SOURCE DOCUMENT

In reply to OneLifeOneHeart: I have had a prolapsed disk in my lower back twice now. The first time I let it stop me doing what I wanted, the second I fought to do what I could. I was due to have surgery on Wednesday this week. But you know what, once I got teh painkillers sorted to a managable level I continued climbing. 3 or 4 weeks ago something changed. My back injury is fixed and I cancelled teh surgery last week.
Don't know how, or why the physion couldn't do whatever it was I did climbing.
I also have the same (I think) upper back issue as you. Have done most of my life since an injury. Since climbing regularly it has all but gone. I can't remember when I last had the pain to be honest.
Without getting personal, you have said that you are overweight. Work on bringing the weight down (diet is the single most important factor for doing this) and improving your fitness. Your fitness will improve gradually, your climbing will improve gradually, and as your techinque improves I bet you'll find yourself climbing higher and harder.

ENTRIES PROVIDED
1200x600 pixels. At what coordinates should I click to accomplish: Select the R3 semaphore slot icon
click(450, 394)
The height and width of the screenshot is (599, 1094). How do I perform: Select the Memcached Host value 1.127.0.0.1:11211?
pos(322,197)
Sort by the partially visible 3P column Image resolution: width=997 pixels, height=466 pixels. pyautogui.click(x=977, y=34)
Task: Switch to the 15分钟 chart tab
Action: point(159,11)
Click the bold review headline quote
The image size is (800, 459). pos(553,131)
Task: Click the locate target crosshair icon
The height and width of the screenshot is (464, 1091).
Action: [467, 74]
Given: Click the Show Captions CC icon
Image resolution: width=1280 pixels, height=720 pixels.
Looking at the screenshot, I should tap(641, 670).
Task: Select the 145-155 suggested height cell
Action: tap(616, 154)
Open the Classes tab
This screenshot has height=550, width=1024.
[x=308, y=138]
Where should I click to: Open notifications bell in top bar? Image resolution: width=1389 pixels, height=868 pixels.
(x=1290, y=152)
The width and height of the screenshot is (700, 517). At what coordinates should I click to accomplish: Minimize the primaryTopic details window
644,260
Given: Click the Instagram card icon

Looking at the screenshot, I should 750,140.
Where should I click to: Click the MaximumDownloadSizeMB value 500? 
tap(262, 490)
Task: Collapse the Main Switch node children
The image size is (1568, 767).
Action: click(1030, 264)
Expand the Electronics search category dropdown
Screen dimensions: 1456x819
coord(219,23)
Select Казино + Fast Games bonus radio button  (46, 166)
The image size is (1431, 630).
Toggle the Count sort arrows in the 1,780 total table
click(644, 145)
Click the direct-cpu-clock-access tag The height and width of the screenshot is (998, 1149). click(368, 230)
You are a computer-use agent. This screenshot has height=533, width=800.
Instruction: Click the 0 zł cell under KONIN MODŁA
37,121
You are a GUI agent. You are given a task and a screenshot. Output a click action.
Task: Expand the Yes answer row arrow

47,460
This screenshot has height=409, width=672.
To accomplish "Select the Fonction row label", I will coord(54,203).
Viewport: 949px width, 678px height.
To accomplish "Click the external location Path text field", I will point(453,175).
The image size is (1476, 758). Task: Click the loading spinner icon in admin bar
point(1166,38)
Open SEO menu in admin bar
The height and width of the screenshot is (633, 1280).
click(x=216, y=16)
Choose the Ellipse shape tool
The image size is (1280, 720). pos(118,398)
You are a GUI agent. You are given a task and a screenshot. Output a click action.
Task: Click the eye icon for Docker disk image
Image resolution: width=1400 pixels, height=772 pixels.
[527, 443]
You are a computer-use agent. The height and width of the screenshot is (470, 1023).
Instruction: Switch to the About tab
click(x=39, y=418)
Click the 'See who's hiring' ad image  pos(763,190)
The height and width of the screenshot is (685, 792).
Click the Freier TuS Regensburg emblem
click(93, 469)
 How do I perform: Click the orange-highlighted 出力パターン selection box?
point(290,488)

TASK TO COMPLETE
Please write the next part of the forum reply above about back trouble and climbing, starting after its final sentence.

EXPECTED OUTPUT
Concentrate on getting your footwork in order, and getting your technique right. This should have you using your arms less to start with anyway and the rest will be a natural progression as you get fitter and leaner.
Try not to think about your back pain. I've done it, you think you can't move this way or that way so you don't and that just makes the issue worse. Your body will compensate to allow you to make that movement, but in a different way to normal. This will cause all sorts of imbalances that just get worse. Think about it like having a stone in your shoe for a month. After a week you'll look like you are walking normally, no one would know about the stone. Your body has compensated, you mind has taken teh stone as normal. Remove the stone after a month and you'll still "feel" that it's there, and your body will continue to walk as if there was a stone in your shoe. Again, it might look normal (and by now feel normal) but clearly it isn't.
What I'm saying is you can program work-arounds and imbalances, but that may just create problems elsewhere.
Hopefully our back problem will get better as you get more active and mobilise the joints etc.
Good luck!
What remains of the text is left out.